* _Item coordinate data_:
━━━━━━━━━━━━━━━━━━━━

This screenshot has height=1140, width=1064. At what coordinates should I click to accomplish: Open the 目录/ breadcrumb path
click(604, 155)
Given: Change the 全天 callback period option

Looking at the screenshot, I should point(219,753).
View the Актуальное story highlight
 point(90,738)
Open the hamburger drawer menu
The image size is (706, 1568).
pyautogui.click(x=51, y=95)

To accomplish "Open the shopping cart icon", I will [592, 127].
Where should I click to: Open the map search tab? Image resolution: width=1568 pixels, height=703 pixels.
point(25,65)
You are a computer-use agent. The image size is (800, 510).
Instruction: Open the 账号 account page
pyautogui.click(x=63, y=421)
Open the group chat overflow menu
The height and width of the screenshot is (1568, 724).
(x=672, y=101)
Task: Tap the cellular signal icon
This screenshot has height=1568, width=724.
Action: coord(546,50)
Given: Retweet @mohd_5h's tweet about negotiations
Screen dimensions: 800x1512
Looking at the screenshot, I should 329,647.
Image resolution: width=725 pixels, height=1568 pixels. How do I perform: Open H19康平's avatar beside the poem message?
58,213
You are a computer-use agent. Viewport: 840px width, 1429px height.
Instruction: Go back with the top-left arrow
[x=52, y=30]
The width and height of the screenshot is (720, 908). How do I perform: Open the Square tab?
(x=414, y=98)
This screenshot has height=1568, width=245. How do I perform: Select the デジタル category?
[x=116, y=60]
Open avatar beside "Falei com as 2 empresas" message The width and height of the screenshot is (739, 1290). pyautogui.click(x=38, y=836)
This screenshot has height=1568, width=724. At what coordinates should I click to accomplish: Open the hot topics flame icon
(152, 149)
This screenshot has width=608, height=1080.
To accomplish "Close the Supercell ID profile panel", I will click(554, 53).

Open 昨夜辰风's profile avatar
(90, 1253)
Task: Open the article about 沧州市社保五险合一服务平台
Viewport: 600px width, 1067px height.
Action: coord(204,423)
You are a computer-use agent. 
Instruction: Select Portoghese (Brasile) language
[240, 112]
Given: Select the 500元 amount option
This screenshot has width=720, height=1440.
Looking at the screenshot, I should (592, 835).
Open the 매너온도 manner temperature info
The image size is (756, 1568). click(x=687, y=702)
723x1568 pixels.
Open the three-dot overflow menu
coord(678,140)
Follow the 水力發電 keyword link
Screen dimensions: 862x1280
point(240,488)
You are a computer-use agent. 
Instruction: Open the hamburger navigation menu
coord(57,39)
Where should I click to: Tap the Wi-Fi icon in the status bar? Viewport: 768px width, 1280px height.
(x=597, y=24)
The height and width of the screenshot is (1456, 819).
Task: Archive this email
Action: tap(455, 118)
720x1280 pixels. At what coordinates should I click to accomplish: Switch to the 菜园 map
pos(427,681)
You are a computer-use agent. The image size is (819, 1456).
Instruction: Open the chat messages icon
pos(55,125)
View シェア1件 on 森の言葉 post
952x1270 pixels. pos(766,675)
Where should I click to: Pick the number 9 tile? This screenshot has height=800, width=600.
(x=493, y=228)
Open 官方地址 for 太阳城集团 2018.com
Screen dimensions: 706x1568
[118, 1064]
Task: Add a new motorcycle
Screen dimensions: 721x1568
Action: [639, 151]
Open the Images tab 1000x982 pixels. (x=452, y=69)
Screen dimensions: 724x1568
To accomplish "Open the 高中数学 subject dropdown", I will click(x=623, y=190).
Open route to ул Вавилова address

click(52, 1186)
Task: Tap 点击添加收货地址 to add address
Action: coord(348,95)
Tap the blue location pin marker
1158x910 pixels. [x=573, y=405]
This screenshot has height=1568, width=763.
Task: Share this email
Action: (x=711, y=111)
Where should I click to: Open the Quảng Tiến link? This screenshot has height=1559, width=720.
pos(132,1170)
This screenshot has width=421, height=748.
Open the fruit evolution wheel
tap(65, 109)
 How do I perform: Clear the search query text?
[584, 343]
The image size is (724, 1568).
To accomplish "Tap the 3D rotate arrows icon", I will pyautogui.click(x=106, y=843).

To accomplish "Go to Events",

━━━━━━━━━━━━━━━━━━━━

* _TASK DIRECTIONS_: Collect every line in the entries above that contains the word "chat", and copy each one out. Case counts.

* _WRITTEN ANSWER_:
Open the group chat overflow menu
Instruction: Open the chat messages icon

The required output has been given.